Actions to take >>
**A)** Can you condense the paragraph in the comments on Ubuntu's new branding that begins "Some nits: The new font" into a short bulleted list that keeps its main points?
**B)** Could you repeat, word for word, everything in the comments on Ubuntu's new branding from "Big clunky fonts" down to "and operating systems."?
**C)** Can you pick up the comments on Ubuntu's new branding where they stop and carry them on?

Extract to read >>
..............................

The new branding of Ubuntu
The GTK themes seem terrible to me. Not only did they move the top buttons to the left (good luck explaining to mom why she won't find the X where she's used to) but also it looks very inconsistent. Also the colours... It looks like one of those old themes why your friends still make fun of your Linux.
The web theme looks like a generic hosting company' website. Or like a hardware manufacturer.
I love the mission though, "Light" is a very good selling point for Linux. You might not agree about that for Ubuntu but more Ubuntu = more Linux = yay.
I am lukewarm on this specific design, but am totally happy and excited by how ambitious this all is (not just the theme, but the logos, collateral, etc.)
I want Canonical and Ubuntu to kick butt. Mark seems like he's really making an effort to be a "product" person, which open source could use more of. Bravo! (And this has always been reflected in Ubuntu, which I really appreciate.)
Some nits: The new font is a step backward. The softness of the old font was both distinct, unique, AND comfortable. The new one is not as unique. And I don't think will age so well. (Plus, fonts and logos are not something that need an overhaul as often as themes and campaigns. I just think it was maybe too soon to overhaul the font. It was a strong brand.)
I LOVE the new colors. Yeah, there's an Apple overlap, but I don't think "APPLE!" as soon as I see it.
Window controls on the left: I don't like it. I have desktops on all three major OS's, so it's not because I'm trained for one way or the other. There's just something that feels better about them being on the right.
Overall: I'm giving it all a chance, and will jump in with both feet when it's released, without undoing the major changes. The main point here is: They really care and have a vision. Whenever somebody makes a tool/OS/webapp/meal with a really specific vision, i always give it the benefit of the doubt, and try it THEIR way, not bending to my preferences or instinct to add salt/take off the tomato/go to my favorite theme/etc. When I don't try stuff with that trust, i often miss out. I hope Linux users give it a fair shot, even if stuff feels funny at first.
They need to seriously reconsider this GTK theme. I feel like maybe they're trying too hard to look different. Does anyone actually like it? Besides bad color selection it's inconsistent. The menubar doesn't even match the rest of the UI which seems like the most obvious bit of consistency you'd expect. Even between the two variants it's lacking consistently. The dark version has menus that match the menubar color, the light variant does not. At least the old Taco Bell bathroom theme was consistent. I may not have liked the colors but you could ignore that easily enough. This theme just screams at my eyes and not in a good way.
This is a gigantic step... sideways.
Big clunky fonts and an excessive amount of blank space. It's like the American car of UIs.
I really do hope this pans out so long as ubuntu stays free and for the most part[1] open I'll support what they are doing for linux and operating systems.
[1]: So long as the base for ubuntu is free and open I'm happy and if they create software that costs money but it is not required to have a non-hindered user experience I'll consider them open
edit: I really hope that the orange starts getting toned down
The thing that immediately sticks out to me is that the bottom gnome panel is no longer there. Up until now, default ubuntu (and gnome) setups have had one panel at the top and another at the bottom, and the first thing I'd do on a system is to get rid of one of the two.
This made more sense with 4x3 screens but now with many laptops at 16x9, it seems silly to waste that much screen real estate. The mac has a menu bar up top and a dock, but they also move application menu commands to the top, saving some space there.

..............................

Item-finding records:
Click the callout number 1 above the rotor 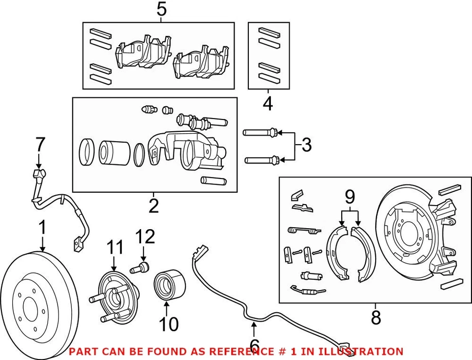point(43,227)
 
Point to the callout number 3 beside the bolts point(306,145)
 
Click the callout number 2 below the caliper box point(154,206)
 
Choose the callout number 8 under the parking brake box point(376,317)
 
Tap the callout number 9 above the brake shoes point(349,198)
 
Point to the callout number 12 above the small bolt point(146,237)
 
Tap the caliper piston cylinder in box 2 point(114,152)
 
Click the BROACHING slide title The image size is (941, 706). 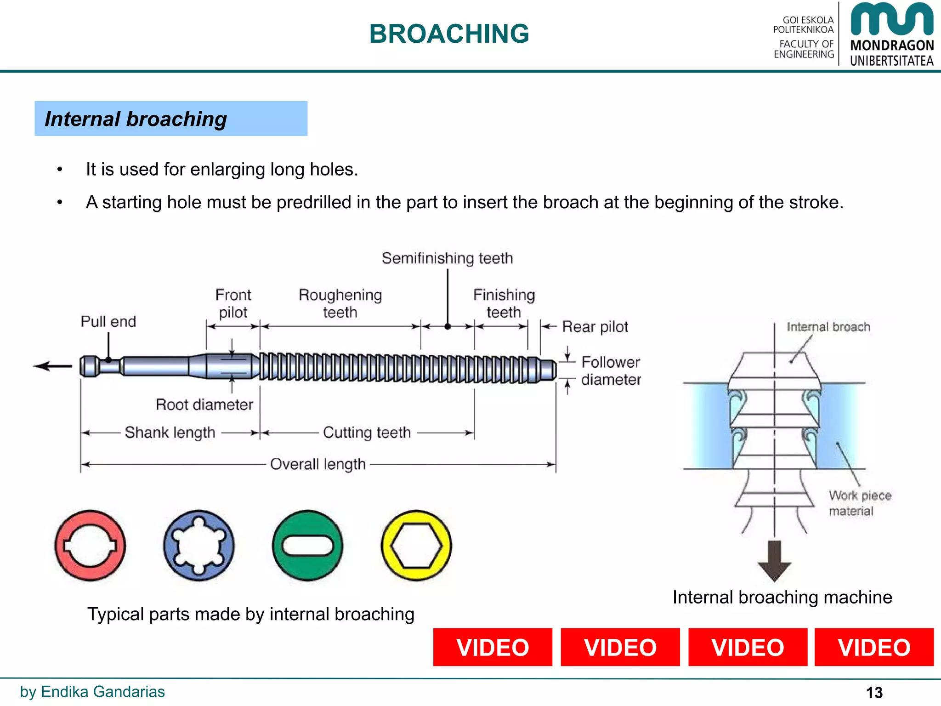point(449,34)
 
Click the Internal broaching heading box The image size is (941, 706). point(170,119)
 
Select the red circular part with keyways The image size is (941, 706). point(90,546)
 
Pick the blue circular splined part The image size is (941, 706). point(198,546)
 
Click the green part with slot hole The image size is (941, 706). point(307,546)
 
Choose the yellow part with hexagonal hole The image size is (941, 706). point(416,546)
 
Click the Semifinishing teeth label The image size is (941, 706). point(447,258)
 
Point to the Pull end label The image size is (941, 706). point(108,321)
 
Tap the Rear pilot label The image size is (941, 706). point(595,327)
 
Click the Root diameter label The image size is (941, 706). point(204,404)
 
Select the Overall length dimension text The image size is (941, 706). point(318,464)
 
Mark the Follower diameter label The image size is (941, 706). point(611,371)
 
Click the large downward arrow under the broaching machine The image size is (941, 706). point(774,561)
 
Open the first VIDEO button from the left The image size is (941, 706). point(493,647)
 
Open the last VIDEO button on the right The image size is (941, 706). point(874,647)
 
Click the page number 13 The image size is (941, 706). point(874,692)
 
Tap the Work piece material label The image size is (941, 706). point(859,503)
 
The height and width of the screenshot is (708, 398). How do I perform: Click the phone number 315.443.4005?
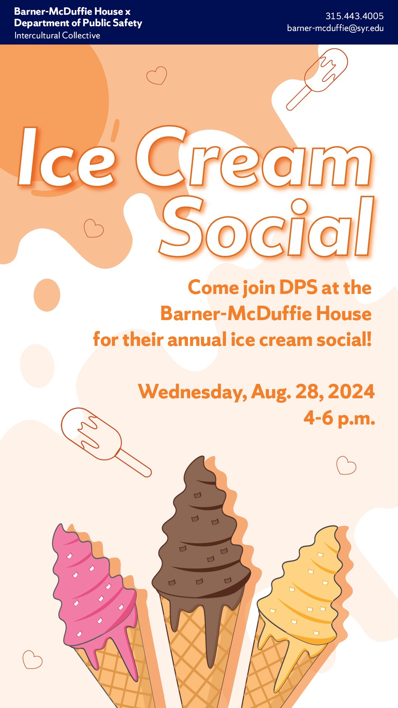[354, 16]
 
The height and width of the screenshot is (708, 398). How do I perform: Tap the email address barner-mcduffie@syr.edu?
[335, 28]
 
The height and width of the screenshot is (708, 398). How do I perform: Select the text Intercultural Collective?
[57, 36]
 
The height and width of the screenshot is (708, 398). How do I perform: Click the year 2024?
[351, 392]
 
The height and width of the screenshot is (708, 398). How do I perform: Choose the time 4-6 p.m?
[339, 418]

..............................

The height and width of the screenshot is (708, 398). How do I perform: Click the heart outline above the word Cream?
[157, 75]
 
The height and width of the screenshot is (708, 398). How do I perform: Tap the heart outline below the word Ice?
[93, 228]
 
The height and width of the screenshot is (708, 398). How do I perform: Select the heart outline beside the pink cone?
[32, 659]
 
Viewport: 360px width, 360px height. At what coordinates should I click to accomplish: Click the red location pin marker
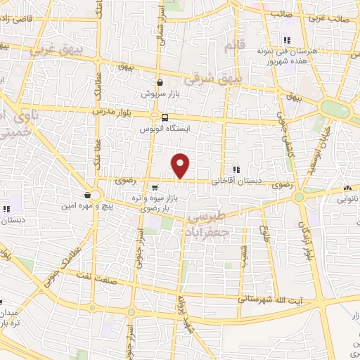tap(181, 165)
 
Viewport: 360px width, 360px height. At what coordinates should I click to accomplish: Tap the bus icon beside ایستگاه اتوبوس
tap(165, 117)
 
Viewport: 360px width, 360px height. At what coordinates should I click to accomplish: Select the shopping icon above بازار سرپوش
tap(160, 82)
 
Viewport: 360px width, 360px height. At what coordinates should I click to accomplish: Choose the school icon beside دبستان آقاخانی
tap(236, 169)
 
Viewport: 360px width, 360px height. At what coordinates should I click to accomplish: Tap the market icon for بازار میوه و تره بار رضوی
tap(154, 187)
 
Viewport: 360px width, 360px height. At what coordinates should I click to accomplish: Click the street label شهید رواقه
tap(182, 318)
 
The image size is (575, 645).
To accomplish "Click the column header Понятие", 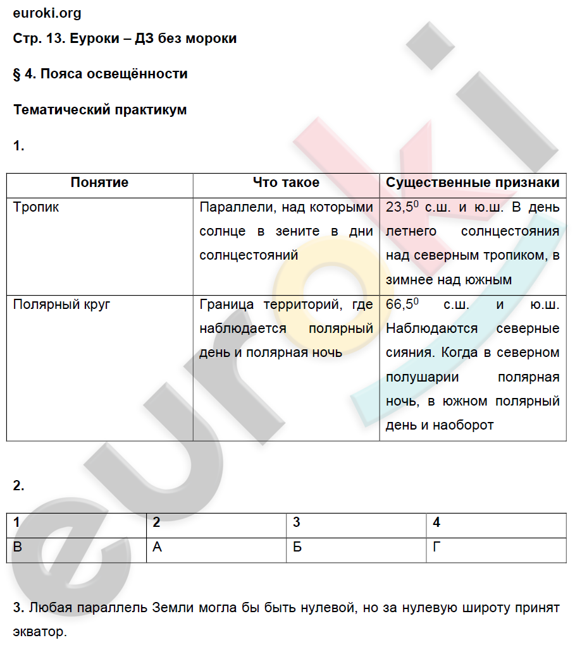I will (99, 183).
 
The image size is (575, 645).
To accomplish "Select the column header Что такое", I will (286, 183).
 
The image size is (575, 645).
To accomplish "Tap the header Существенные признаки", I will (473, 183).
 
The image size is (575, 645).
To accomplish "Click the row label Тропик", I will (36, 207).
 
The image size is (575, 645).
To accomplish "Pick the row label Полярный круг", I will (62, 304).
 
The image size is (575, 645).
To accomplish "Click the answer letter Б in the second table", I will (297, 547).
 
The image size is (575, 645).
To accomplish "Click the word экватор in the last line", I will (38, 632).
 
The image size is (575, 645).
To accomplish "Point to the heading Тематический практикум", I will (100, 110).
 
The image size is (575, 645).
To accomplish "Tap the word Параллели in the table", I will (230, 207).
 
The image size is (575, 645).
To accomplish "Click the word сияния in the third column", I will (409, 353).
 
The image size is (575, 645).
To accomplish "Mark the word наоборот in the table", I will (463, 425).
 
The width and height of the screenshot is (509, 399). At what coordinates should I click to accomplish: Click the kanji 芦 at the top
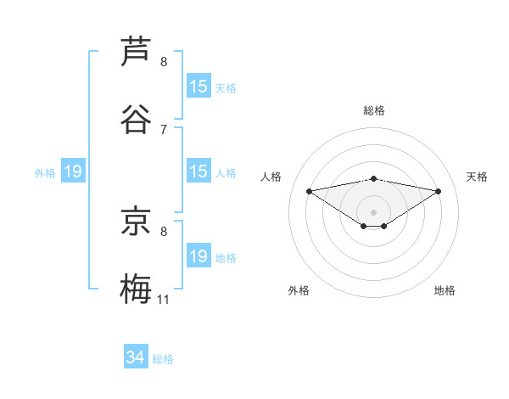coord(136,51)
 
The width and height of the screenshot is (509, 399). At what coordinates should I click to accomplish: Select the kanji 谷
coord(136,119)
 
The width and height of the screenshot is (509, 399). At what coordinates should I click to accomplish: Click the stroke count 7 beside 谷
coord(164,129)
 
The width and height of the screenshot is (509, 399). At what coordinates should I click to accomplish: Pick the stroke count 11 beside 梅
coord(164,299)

..............................

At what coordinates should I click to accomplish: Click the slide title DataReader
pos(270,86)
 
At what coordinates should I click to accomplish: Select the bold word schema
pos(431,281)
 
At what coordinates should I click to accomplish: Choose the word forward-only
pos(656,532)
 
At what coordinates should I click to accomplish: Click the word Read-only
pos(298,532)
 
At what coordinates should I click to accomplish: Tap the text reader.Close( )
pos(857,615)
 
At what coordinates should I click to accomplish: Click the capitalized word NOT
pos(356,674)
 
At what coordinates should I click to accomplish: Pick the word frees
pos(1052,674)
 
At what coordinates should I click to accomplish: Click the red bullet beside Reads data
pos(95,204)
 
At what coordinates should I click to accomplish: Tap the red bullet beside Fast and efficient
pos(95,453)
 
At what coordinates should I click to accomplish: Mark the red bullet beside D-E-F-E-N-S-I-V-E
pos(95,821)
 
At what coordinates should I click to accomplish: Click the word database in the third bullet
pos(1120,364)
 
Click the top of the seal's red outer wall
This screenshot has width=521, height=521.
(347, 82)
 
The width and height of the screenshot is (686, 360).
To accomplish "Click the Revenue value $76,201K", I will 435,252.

..............................

Results by task >>
**A)**
- The new font is a step backward.
- The old font's softness made it distinct, unique and comfortable. The new one is less unique and may not age well.
- Fonts and logos need overhauls less often than themes and campaigns. Changing the font was maybe too soon, since it was a strong brand.

**B)**
Big clunky fonts and an excessive amount of blank space. It's like the American car of UIs.
I really do hope this pans out so long as ubuntu stays free and for the most part[1] open I'll support what they are doing for linux and operating systems.

**C)**
I like this a lot. I am not one to care much about looks (I use xmonad at home and Windows XP with the blue background at work), but I think this is a really appealing theme that doesn't get in the way; very much like OS X's plastic theme. (Aqua got in the way, which is why Apple phased it out.) They describe it as light, and I think that's exactly right -- it's simple, not bulky, and colorful enough to be visually pleasing. I think people trying Linux for the first time with this theme will enjoy it. (GNOME itself has a nice MacOS 7 feeling that I also like. I think new users will also like it.)
I am just speculating, because I just do everything in Emacs. I'm only have GNOME around for evince.
Does this mean that suspend and hibernation will work reliably out of the box? Because that means way more to me than a desktop theme I always end up changing anyway.
I'm not particularly fond of the GTK-themes. It's always hard to accept new and all, but they lack that unique touch of the earlier interface. The web site mockups feel like a mix of apple.com and a cheap hosting solution. Now, I get that they're merely mockups, but it tells a little about the team behind the redesign. The logo is not bad (better in the smaller variants). I like the use of purple. It's pretty unique (if you do not contrast their wallpaper to certain polar aurora wallpapers) and they can totally work that color.
I would have expected something more unique -- something much more refined -- of an Ubuntu redesign than this.
Dear God, it's an unholy union of Windows and OS X.
I love it.. change with the times, dare to be modern and move along. All companies could learn from this.
Feels a bit too "precise" for me. Ubuntu is supposed to stand for togetherness -- this feels a little colder than I'm used to.
Ok, the logo's definitely quite a deviation from the super-"friendly" previous version. It feels a lot more "corporate" to me. I really liked the friendly feel of the previous logo, but it does tell me something interesting...
The fact that it looks more "corporate"/"professional", may indicate that Canonical is going to pursue corporate deploys more aggressively than before. They're still not making a profit as a company. If we want Ubuntu to continue its prosper for a long time, it's good to keep having Canonical as its backer.
Of course you can argue whether making a logo more "corporate" will help in selling it as a "serious" product, but that's not the point here. If Canonical feels this will help them, it will.
It takes a bit of time to get used to a change like this.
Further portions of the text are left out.